⟨
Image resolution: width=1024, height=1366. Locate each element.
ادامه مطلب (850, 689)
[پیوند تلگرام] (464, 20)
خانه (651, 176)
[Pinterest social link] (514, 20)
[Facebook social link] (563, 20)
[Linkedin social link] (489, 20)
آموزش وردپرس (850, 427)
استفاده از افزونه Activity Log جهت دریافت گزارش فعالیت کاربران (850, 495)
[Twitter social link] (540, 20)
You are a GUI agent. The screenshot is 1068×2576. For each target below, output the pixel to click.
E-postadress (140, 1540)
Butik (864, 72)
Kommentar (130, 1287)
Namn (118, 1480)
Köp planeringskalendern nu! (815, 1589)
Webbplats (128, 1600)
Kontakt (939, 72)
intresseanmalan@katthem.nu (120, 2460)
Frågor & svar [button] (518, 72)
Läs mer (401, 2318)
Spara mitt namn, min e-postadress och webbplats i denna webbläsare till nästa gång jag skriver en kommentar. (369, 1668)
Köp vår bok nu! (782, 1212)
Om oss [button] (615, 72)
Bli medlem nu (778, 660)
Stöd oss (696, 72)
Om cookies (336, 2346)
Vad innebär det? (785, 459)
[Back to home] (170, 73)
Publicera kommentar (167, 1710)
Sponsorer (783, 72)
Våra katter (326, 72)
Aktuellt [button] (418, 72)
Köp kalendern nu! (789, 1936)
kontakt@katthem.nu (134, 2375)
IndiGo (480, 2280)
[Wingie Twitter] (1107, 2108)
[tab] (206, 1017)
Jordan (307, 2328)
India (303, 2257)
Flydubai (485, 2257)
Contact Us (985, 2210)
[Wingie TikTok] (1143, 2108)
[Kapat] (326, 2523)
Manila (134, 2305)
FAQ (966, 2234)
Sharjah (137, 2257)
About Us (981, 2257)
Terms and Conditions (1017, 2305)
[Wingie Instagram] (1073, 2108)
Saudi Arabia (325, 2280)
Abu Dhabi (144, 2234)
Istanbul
⟩
# EXERCISE AIM
Set out the listing above as a Markdown table with two columns, Row and Text. Give each non-blank line its number and leave out any blank lines.

# COMPLETE OUTPUT
| Row | Text |
|---|---|
| 1 | Image resolution: width=1024, height=1366. Locate each element. |
| 2 | ادامه مطلب (850, 689) |
| 3 | [پیوند تلگرام] (464, 20) |
| 4 | خانه (651, 176) |
| 5 | [Pinterest social link] (514, 20) |
| 6 | [Facebook social link] (563, 20) |
| 7 | [Linkedin social link] (489, 20) |
| 8 | آموزش وردپرس (850, 427) |
| 9 | استفاده از افزونه Activity Log جهت دریافت گزارش فعالیت کاربران (850, 495) |
| 10 | [Twitter social link] (540, 20) |
| 11 | You are a GUI agent. The screenshot is 1068×2576. For each target below, output the pixel to click. |
| 12 | E-postadress (140, 1540) |
| 13 | Butik (864, 72) |
| 14 | Kommentar (130, 1287) |
| 15 | Namn (118, 1480) |
| 16 | Köp planeringskalendern nu! (815, 1589) |
| 17 | Webbplats (128, 1600) |
| 18 | Kontakt (939, 72) |
| 19 | intresseanmalan@katthem.nu (120, 2460) |
| 20 | Frågor & svar [button] (518, 72) |
| 21 | Läs mer (401, 2318) |
| 22 | Spara mitt namn, min e-postadress och webbplats i denna webbläsare till nästa gång jag skriver en kommentar. (369, 1668) |
| 23 | Köp vår bok nu! (782, 1212) |
| 24 | Om oss [button] (615, 72) |
| 25 | Bli medlem nu (778, 660) |
| 26 | Stöd oss (696, 72) |
| 27 | Om cookies (336, 2346) |
| 28 | Vad innebär det? (785, 459) |
| 29 | [Back to home] (170, 73) |
| 30 | Publicera kommentar (167, 1710) |
| 31 | Sponsorer (783, 72) |
| 32 | Våra katter (326, 72) |
| 33 | Aktuellt [button] (418, 72) |
| 34 | Köp kalendern nu! (789, 1936) |
| 35 | kontakt@katthem.nu (134, 2375) |
| 36 | IndiGo (480, 2280) |
| 37 | [Wingie Twitter] (1107, 2108) |
| 38 | [tab] (206, 1017) |
| 39 | Jordan (307, 2328) |
| 40 | India (303, 2257) |
| 41 | Flydubai (485, 2257) |
| 42 | Contact Us (985, 2210) |
| 43 | [Wingie TikTok] (1143, 2108) |
| 44 | [Kapat] (326, 2523) |
| 45 | Manila (134, 2305) |
| 46 | FAQ (966, 2234) |
| 47 | Sharjah (137, 2257) |
| 48 | About Us (981, 2257) |
| 49 | Terms and Conditions (1017, 2305) |
| 50 | [Wingie Instagram] (1073, 2108) |
| 51 | Saudi Arabia (325, 2280) |
| 52 | Abu Dhabi (144, 2234) |
| 53 | Istanbul |